The overall mission of the Louisiana Legislative Auditor’s office is to help ensure that government is responsive to the needs of the people of Louisiana — a government that is accountable, efficient and effective. Simply put, the auditor’s main job is overseeing state and local government finances.
While the auditor’s office was tight-lipped about exactly what was being examined in the investigative audit, which could take weeks or months to complete, it could be any number of programs or issues regarding the DA’s Office.
A controversial gift card program once used by the DA’s office — and which has been stopped for the most part — as well as other programs, could be looked into during the investigative audit.
District Attorney John DeRosier has said he started the District Attorney’s Community Christmas Program about 12 years ago, allowing people to donate toys to offset their community service. Those toys, he said, would be distributed annually to all six municipalities. The program grew exponentially over the years.
“We had two big rooms in the DA’s office; one year we gave away probably $60,000 worth of Christmas toys,” DeRosier said. “We had more toys than we knew what to do with. We had to store them all year long.”

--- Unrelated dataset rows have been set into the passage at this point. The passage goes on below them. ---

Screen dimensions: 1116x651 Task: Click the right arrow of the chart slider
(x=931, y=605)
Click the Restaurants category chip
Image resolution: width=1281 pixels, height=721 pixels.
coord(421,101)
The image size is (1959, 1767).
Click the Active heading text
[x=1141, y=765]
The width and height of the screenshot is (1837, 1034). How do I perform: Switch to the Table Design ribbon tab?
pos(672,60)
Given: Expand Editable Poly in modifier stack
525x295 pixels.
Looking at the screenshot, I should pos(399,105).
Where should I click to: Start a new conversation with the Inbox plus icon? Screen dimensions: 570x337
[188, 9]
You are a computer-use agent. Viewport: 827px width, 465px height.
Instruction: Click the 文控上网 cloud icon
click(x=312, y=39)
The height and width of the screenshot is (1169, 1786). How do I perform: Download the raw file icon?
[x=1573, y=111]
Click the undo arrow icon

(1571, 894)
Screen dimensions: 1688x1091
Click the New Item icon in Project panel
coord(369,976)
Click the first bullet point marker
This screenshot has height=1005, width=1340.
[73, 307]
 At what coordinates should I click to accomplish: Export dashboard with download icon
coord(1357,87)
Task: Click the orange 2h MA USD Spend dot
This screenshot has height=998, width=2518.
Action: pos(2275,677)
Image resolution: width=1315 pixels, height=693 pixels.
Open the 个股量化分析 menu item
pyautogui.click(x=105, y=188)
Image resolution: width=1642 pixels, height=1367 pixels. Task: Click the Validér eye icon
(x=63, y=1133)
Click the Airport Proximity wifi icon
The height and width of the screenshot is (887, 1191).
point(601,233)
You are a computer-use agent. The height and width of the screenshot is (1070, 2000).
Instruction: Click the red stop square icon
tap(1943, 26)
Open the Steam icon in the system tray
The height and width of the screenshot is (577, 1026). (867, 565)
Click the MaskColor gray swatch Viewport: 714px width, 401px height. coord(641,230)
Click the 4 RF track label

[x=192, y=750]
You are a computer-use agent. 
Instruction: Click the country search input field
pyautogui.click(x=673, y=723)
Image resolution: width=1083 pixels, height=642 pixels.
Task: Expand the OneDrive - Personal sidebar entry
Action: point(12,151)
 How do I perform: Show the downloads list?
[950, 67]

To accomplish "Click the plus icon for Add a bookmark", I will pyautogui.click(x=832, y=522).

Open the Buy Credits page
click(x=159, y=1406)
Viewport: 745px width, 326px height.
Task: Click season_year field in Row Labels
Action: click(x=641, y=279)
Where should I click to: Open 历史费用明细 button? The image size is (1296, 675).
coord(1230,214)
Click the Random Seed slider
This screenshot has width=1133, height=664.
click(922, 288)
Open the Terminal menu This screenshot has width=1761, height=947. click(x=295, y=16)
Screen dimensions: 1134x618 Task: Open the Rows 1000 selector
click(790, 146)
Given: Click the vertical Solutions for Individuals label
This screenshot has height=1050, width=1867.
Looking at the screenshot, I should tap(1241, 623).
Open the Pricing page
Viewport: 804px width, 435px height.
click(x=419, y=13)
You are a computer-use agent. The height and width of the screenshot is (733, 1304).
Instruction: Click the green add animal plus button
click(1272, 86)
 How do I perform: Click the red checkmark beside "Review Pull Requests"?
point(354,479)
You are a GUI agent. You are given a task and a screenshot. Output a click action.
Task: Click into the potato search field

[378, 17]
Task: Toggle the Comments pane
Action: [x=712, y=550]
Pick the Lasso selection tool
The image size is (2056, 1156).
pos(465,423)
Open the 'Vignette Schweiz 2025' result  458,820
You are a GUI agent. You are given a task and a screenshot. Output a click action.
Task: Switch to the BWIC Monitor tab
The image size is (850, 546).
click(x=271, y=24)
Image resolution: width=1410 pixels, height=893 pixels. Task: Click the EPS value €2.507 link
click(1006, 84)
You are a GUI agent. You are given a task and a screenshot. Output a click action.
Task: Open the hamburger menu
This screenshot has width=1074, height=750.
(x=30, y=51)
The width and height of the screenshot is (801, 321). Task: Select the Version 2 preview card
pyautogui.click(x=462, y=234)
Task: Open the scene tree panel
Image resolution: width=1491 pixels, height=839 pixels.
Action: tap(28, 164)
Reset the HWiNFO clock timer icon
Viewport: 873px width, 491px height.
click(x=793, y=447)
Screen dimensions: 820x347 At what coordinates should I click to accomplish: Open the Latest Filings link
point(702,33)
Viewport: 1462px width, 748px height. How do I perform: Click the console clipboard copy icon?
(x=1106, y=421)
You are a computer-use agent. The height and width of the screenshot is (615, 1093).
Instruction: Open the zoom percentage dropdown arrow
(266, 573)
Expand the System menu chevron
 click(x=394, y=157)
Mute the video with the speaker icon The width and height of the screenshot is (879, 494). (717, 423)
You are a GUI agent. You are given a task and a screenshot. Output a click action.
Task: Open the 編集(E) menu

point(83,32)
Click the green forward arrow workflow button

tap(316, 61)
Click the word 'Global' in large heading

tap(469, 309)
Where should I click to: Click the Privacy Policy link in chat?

At some point, his office began migrating to accepting gift cards instead of toys. Those gift cards, DeRosier said, would be used at the end of the year to purchase Christmas toys for donation.
The program was later criticized because of how the gift cards and money orders were documented.
“I wasn’t directly supervising it,” DeRosier acknowledged.
DeRosier said it was around 2015 when an employee notified him that the gift cards were not being managed well and of there not being “appropriate record keeping.”
He said he then contacted his auditor, Lester Langley, who gathered all the leftover gift cards that had built up over the years.
“We had over $100,000 worth of gift cards floating around misdemeanor probation and our pretrial diversion departments,” DeRosier said.
In November 2019 the 14th Judicial District Court judges sent a letter to DeRosier, telling his office to stop letting defendants buy gift cards and money orders in exchange for court-ordered community service.
DeRosier later said that the letter from the judges “wasn’t unanticipated,” and that he did not blame them for taking that position on the matter.
The gift card program is no longer used for misdemeanor probation but will continue as part of the pretrial diversion program, DeRosier said at that time.